For all that I have been frustrated to this point, though, I will continue to interrogate these memories as best I can. Stay tuned.
Until next time…
[1] OK, she actually said “black” (or maybe even “shvartze?”) in a furtive whisper. Behold the casual racism of mid-1960s white people—the daughter and son of Jewish immigrants from modern-day Lithuania, Poland and Ukraine, no less—who had just moved to the suburbs from West Philadelphia. THAT said, she and my father were no less excited to adopt me.
[2] With 50% confidence, that is. With 90% confidence, I am 13.9% British & Irish, 1.7% French & German, 66.8% Broadly Northwestern European, 15.8% Broadly European and 1.8% Unassigned.
[3] I pieced together the root of this story through e-mail exchanges with a genetic maternal aunt (who herself had been given up for adoption, as had her older sister—to the same family, no less—by my genetic mother’s mother). My maternal grandmother truly believed that her own mother was part Cherokee, likely because of where in Oklahoma she was born, though it was not quite where the Cherokee Nation lived.
[4] These follow chapters that discuss my film noir “journey” and research more generally; my family’s immigration from the Pale of Settlement to (ultimately) West Philadelphia, as well as the lives they led there; my parents’ childhoods, meeting, marriage and eventual move to Havertown with my severely mentally-challenged older sister, their only natural child; the Freemasons and their connection to the lawyer who arranged my adoption; the adoption itself.
[5] To be brutally honest, this included my own parents. My father was raised in West Philadelphia, while my mother grew up in Strawberry Mansion and Overbrook. Following their January 1960 marriage, they lived for four years in Wynnefield, just over the city line from the Main Line township of Lower Merion. In 1964, they moved to a new housing development in the borderline-Main-Line suburb of Havertown.
[6] To the east is the Delaware River and New Jersey
[7] On a trip to Philadelphia last August, I visited Har Nebo Cemetery, where, among other family members, two of my paternal great-grandparents are buried. Looming over that cemetery in Northeast Philadelphia was a large building eerily reminiscent of the Brooklyn school shown in the opening credits of Welcome Back, Kotter.
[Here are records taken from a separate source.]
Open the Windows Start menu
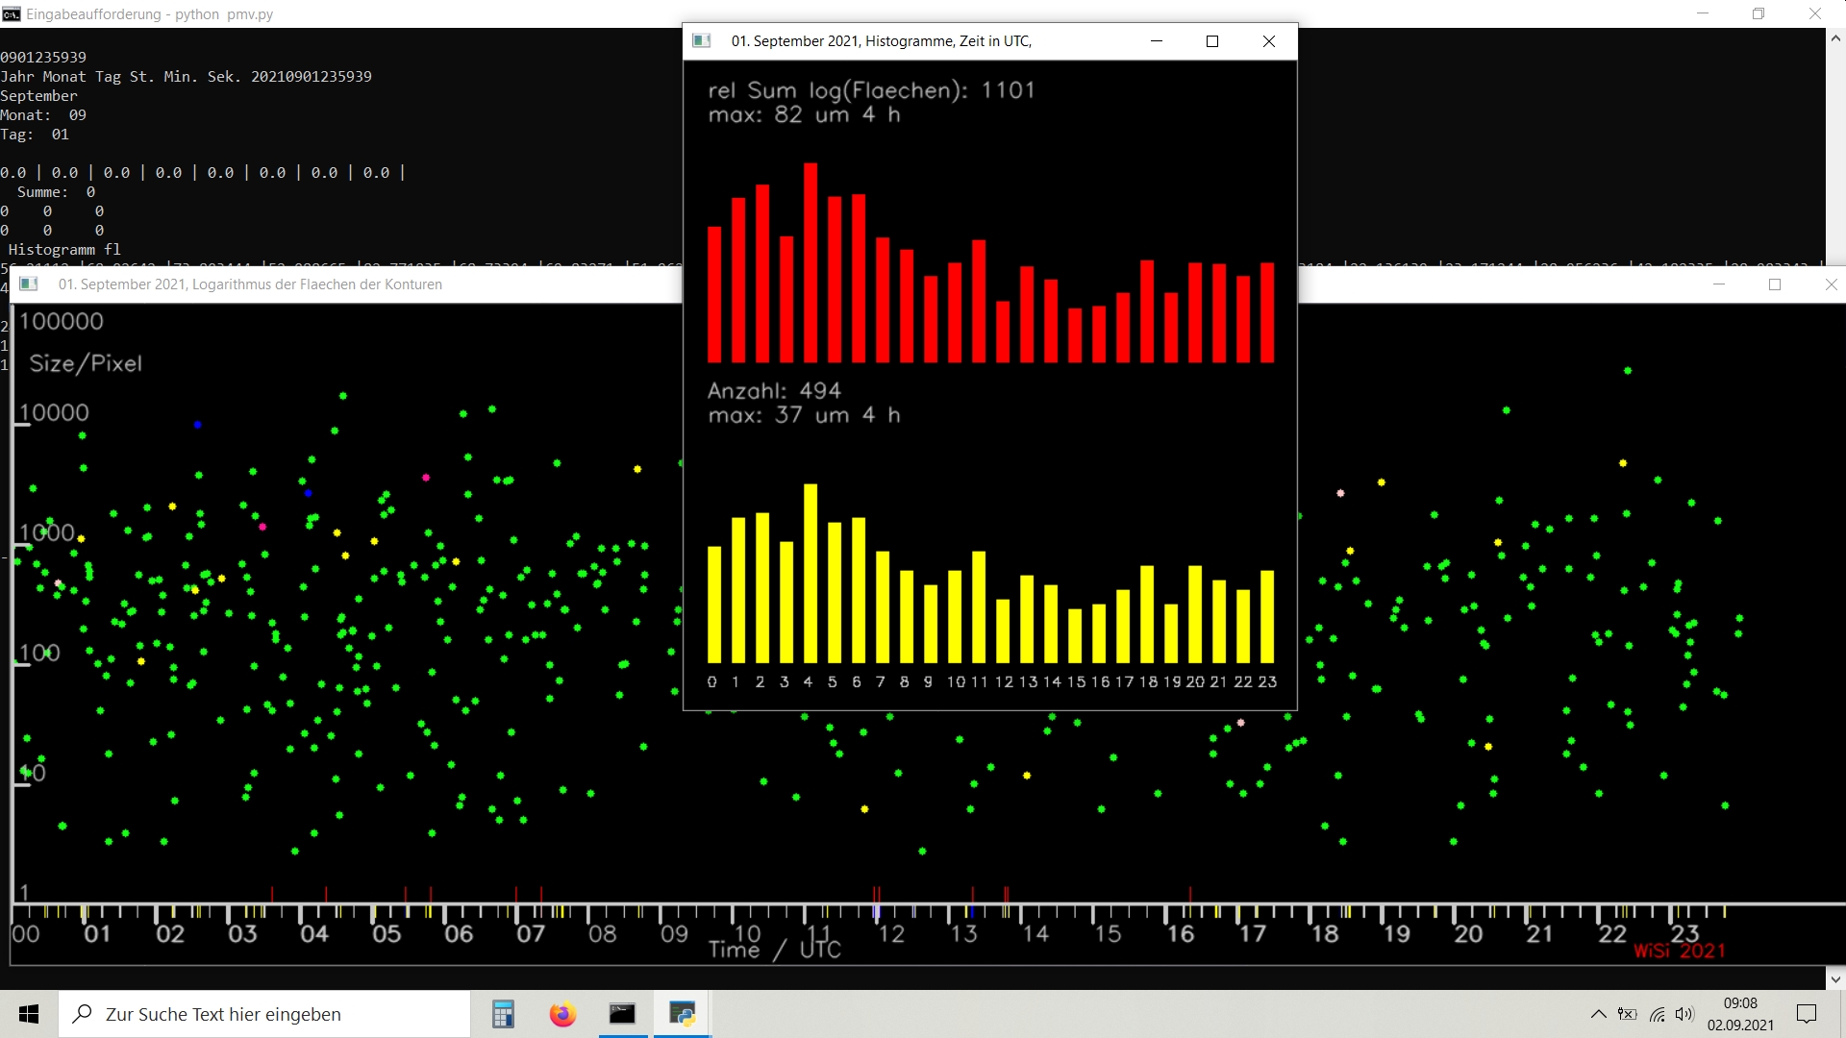The height and width of the screenshot is (1038, 1846). pyautogui.click(x=29, y=1014)
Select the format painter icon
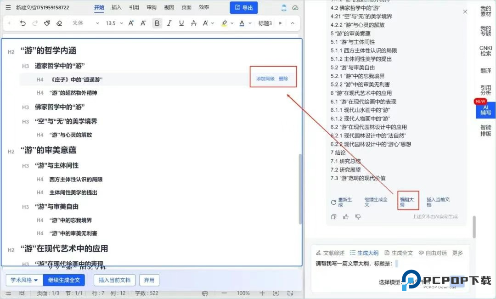 click(47, 23)
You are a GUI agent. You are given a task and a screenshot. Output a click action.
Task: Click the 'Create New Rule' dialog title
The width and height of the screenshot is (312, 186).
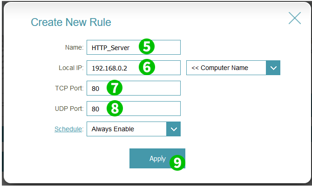71,22
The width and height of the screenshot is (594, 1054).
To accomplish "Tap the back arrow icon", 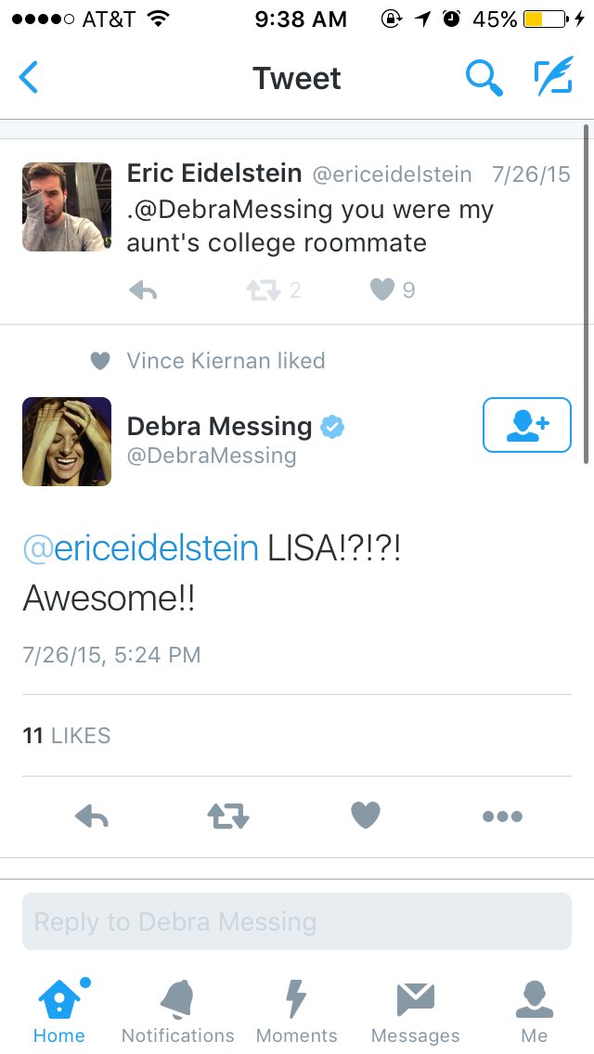I will coord(29,78).
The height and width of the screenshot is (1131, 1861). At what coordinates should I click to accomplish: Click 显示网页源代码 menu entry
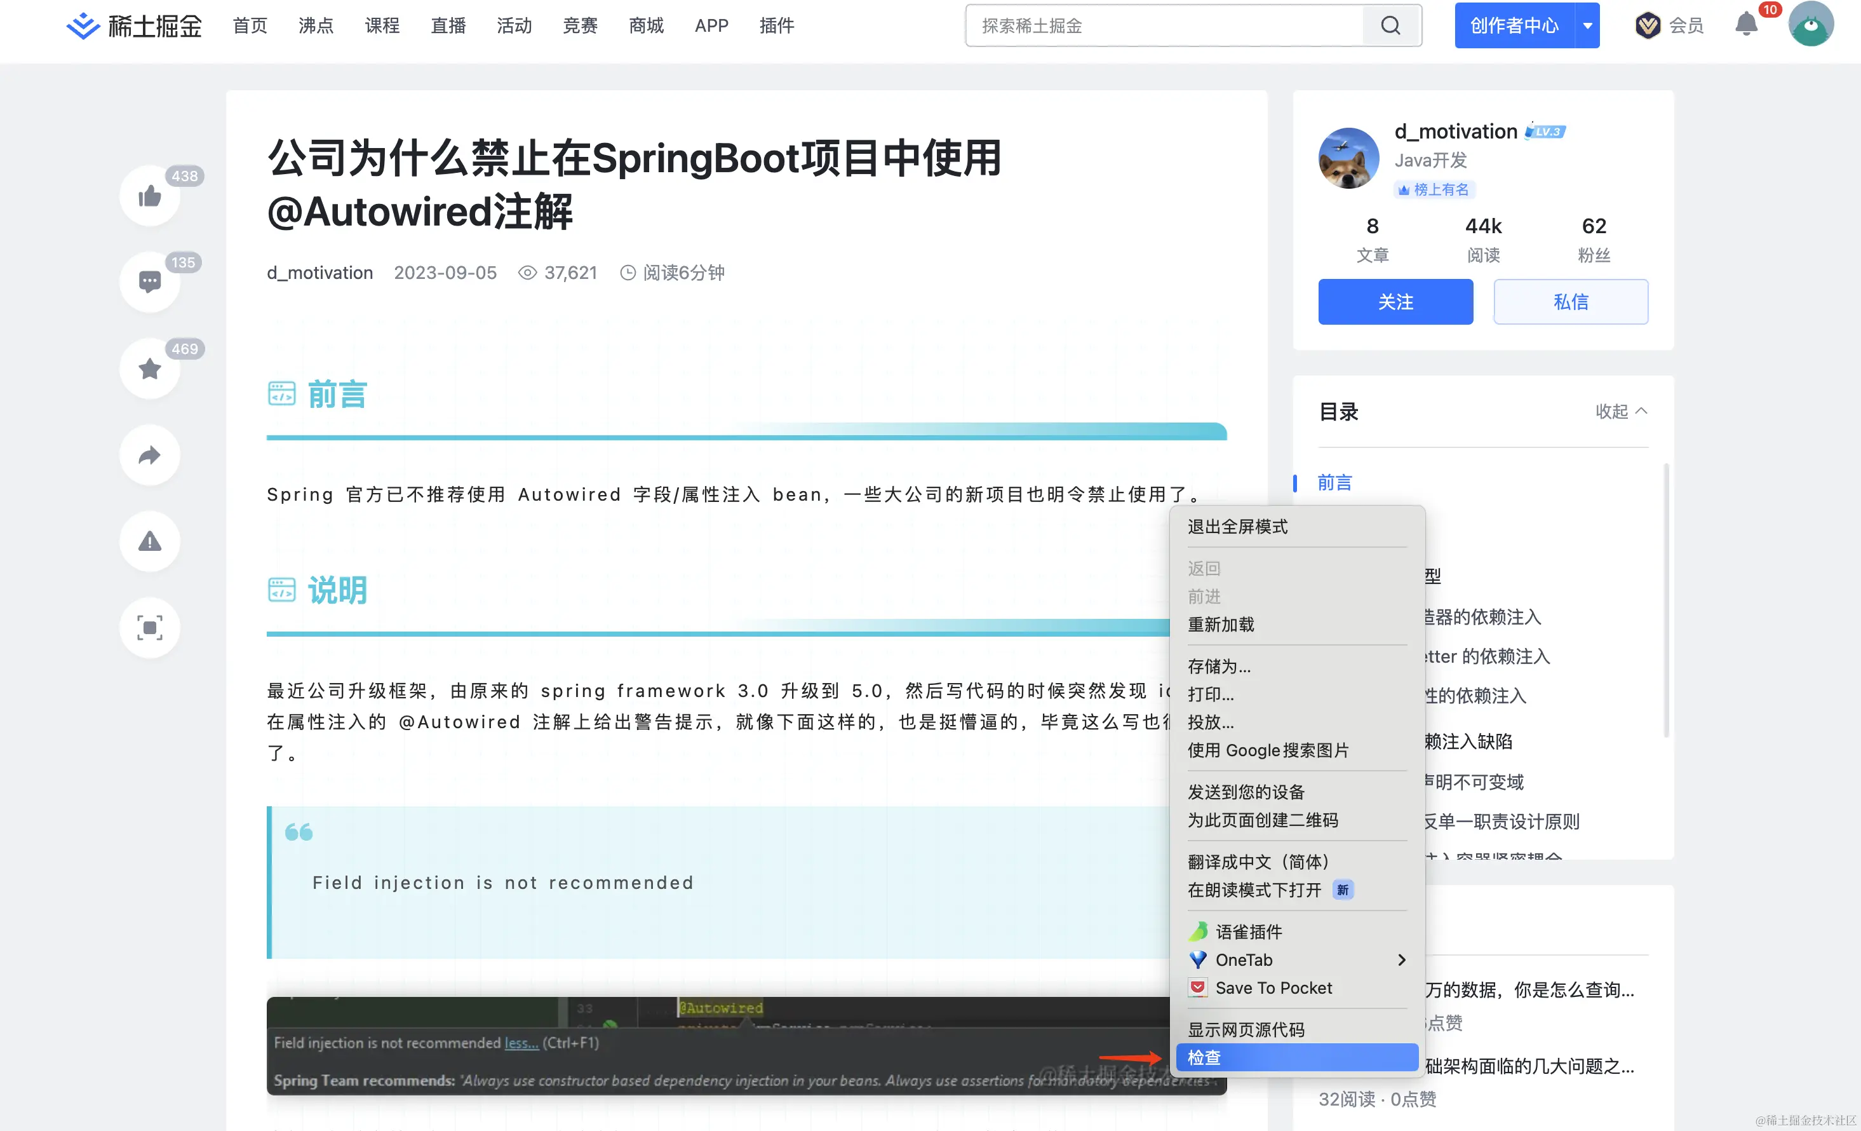[1245, 1029]
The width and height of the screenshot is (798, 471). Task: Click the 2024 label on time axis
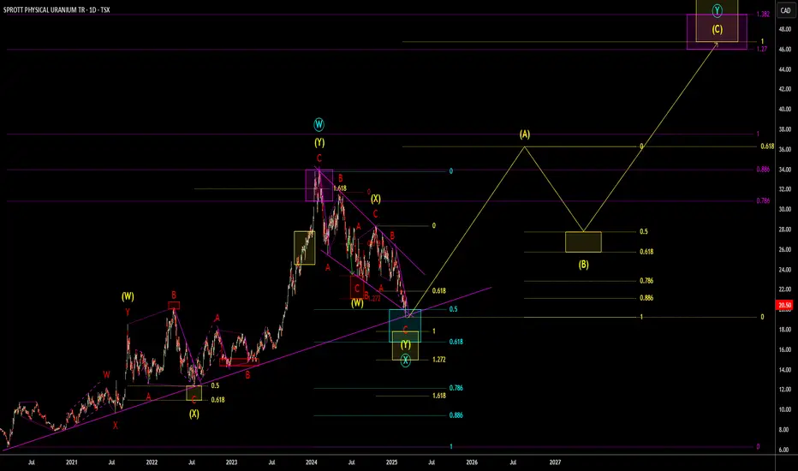coord(312,462)
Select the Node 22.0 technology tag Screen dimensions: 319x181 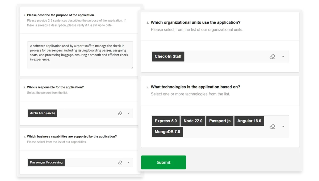pyautogui.click(x=193, y=121)
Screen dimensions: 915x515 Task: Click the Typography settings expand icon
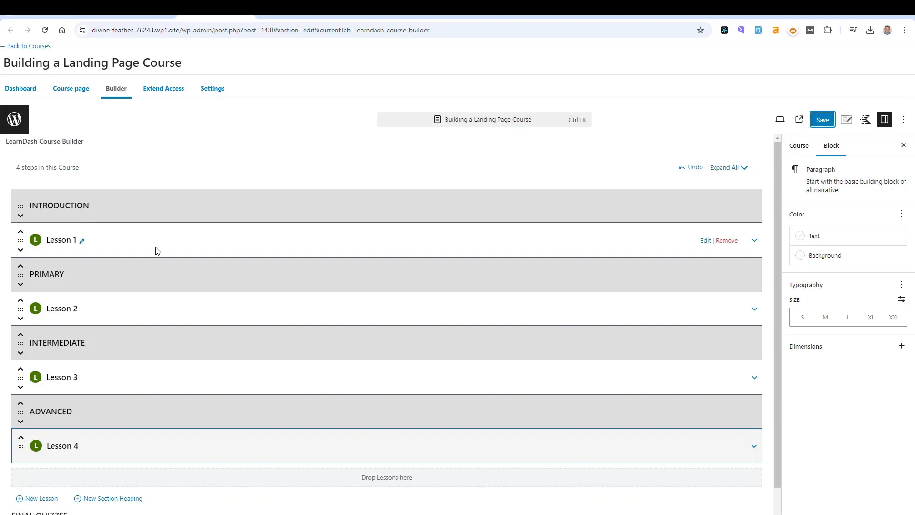(x=902, y=284)
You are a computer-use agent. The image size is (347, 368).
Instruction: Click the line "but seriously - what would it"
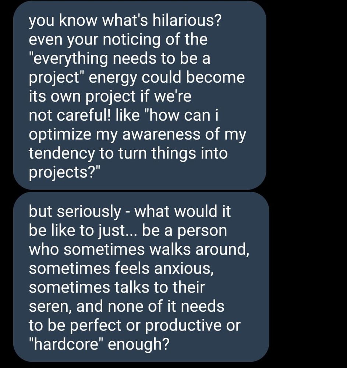[130, 212]
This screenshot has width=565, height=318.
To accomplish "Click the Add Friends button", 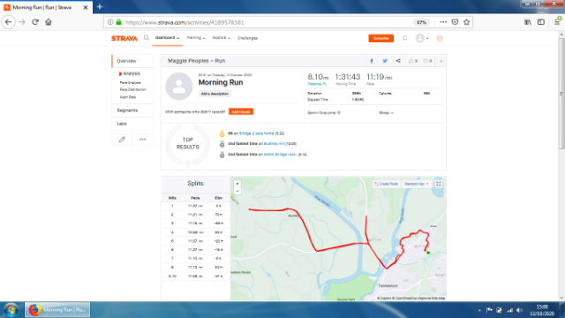I will [241, 112].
[8] Moreover, when I consider why I love film noir so much, I realize that what these films gave me—particularly the so-called “classic era” of the 1940s and 1950s—was a completely different version of “the city.” This was a vibrant, middle class city in the era before suburbs as we know them today, the city my grandparents helped to build and in which my parents were raised. Indeed, my maternal grandfather was a Philadelphia police officer between roughly 1935 and 1953 (the exact dates have been hard to pin down), rising to the rank of Detective before serving briefly under the very same Frank Rizzo. The contrast between the older—and to be completely honest, lily-white—city of film noir and the city of my childhood continues to fascinate me.
[9] Making it that much more tragically ironic that he died while on a break from this job. On the evening of June 30, 1982, he was on his way to meet some fellow cabdrivers at Little Pete’s coffee shop for a meal when he suffered a fatal heart attack directly across the street, on the sidewalk in front of the Warwick Hotel. He was just 46 years old.
[10] There was a rumor he also sold drugs, but given his disapproval of my mother when she began to smoke marijuana in 1970 (when she was 32, which was thus when I would be allowed to start doing so—event though I smoked my first joint when I was 19, quite ineffectively), that seems highly unlikely.
[11] One, from 1990, involved driving up a similar road with businesses on either side of it before reaching a 24-hour eatery on the left-hand side, complete with curved driveway. A second, from 2005, includes my being in a darkened front room at night. This room is on the second floor of a two-story building. Through a bay window I can see a darkened commercial street corner with a street lamp; there may be a railway tunnel to the right.
[12] I did not yet have my doctorate in epidemiology.